Retrocessos e lutas na política
As deputadas federais Maria do Rosário (PT) e Jô Moraes (PCdoB) falaram das dificuldades que enfrentam no Congresso nacional e da necessidade de se defender o mandato da presidente Dilma. “É preciso buscar apoios para uma agenda democrática, e que conte com o governo federal e a sociedade civil brasileira e mundial. Para que não tenhamos aprovado projeto como aquele que diz para vítima de estupro ir para a delegacia e não para o hospital. Não haverá golpe, mas haverá luta para defendermos o programa que foi eleito e os direitos humanos nesse país”, disse a petista, que já foi ministra dos Direitos Humanos.

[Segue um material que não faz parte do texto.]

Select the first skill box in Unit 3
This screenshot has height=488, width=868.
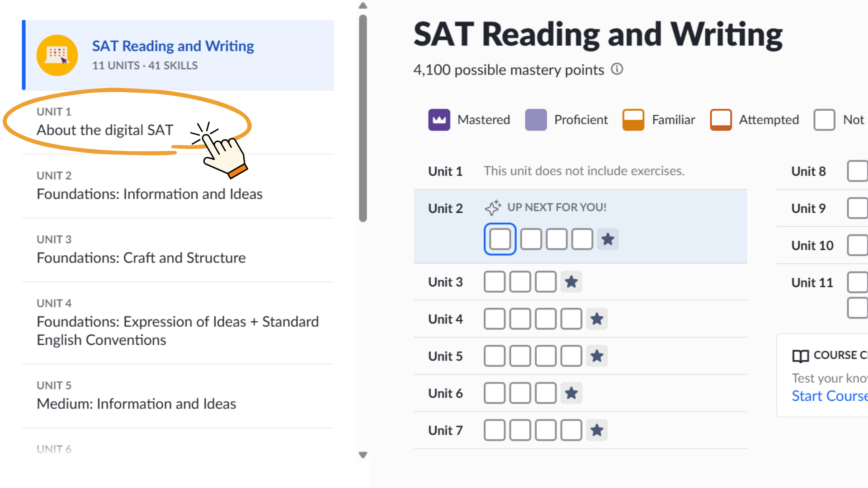tap(495, 282)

Rosário destacou também o caráter do Fórum de existir como contrapartida ao Fórum Econômico Mundial, que acontece em Davos (Suíça). “Lá, os grandes ricos do mundo não se reúnem para pensar sobre a riqueza acumulada, o sofrimento imposto pelas guerras, pela especulação financeira e pelos rentistas que querem que os pobres paguem a conta que eles produziram pelo seu modelo. Eles não se importam que chegaremos a um bilhão e meio de pessoas no mundo com emprego vulnerável e mais 200 milhões de desempregados”, criticou. Para o capital, disse ela, é mais interessante ter alguém “do seu meio” no governo, como acontece atualmente na Argentina, após a eleição de Maurício Macri.

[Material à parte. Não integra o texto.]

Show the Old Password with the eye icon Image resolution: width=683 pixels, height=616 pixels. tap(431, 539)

A deputada mineira Jô Moraes fez referência à fala de Wilhiammina: “reforço a nossa articulação de que temos que manter nossas conquistas para avançar. Temos que garantir as instituições deste país e defender a presidente Dilma”. O avanço do conservadorismo também a preocupa, e neste sentido ela citou o projeto de lei 5069, de Eduardo Cunha (PMDB), que dificulta o aborto legal em caso de estupro, exigindo que as mulheres vítimas de violência vão à delegacia antes de ir ao hospital. Ela também mencionou os planos municipais e estaduais de educação, em que foram retirados os conteúdos referentes à diversidade de gênero e sexualidade. “Temos que empoderar as mulheres, que possam votar contra o Estatuto da Família, contra o PL 5069, contra os planos municipais que tiraram a palavra gênero dos currículos escolares”, colocou.
A “onda neoconservadora” pela qual estamos passando também foi mencionada pela ministra Nilma Lino Gomes, do recém-formado Ministério da Cidadania, que congrega as pastas de Igualdade Racial, Políticas para as Mulheres e Direitos Humanos. “Os objetivos dessa onda têm sido tentar plantar em nós a desesperança e o desânimo com nossas lutas”, avaliou. Embora tenha se mostrado levemente contrária à junção das pastas, Nilma destacou que a presidente Dilma “fez de tudo” para que ela não precisasse acontecer. “Embora tenha acontecido, temos trabalhado juntamente, com os secretários que eram ministros, temos discutido como nós nesse momento da junção temos que nos fortalecer e não enfraquecer as nossas lutas”, afirmou.
Por ser uma mulher negra, que veio do movimento feminista e de educadoras, Nilma disse que foram estes setores que a “educaram” em termos sociais e profissionais. “Espero que esses setores possam também me reeducar à frente da luta que o nosso ministério tem. Para quem é descendente de africanos que foram escravizados, não podemos tirar as palavras ‘esperança’ e ‘força’ do nosso vocabulário”, destacou. A conquista da democracia será defendida, mesmo que as forças conservadoras queiram desestabilizá-la, garantiu, destacando a relação e a importância entre os conceitos que serviram como título da mesa: “uma diversidade democrática não existe sem resistência e luta”.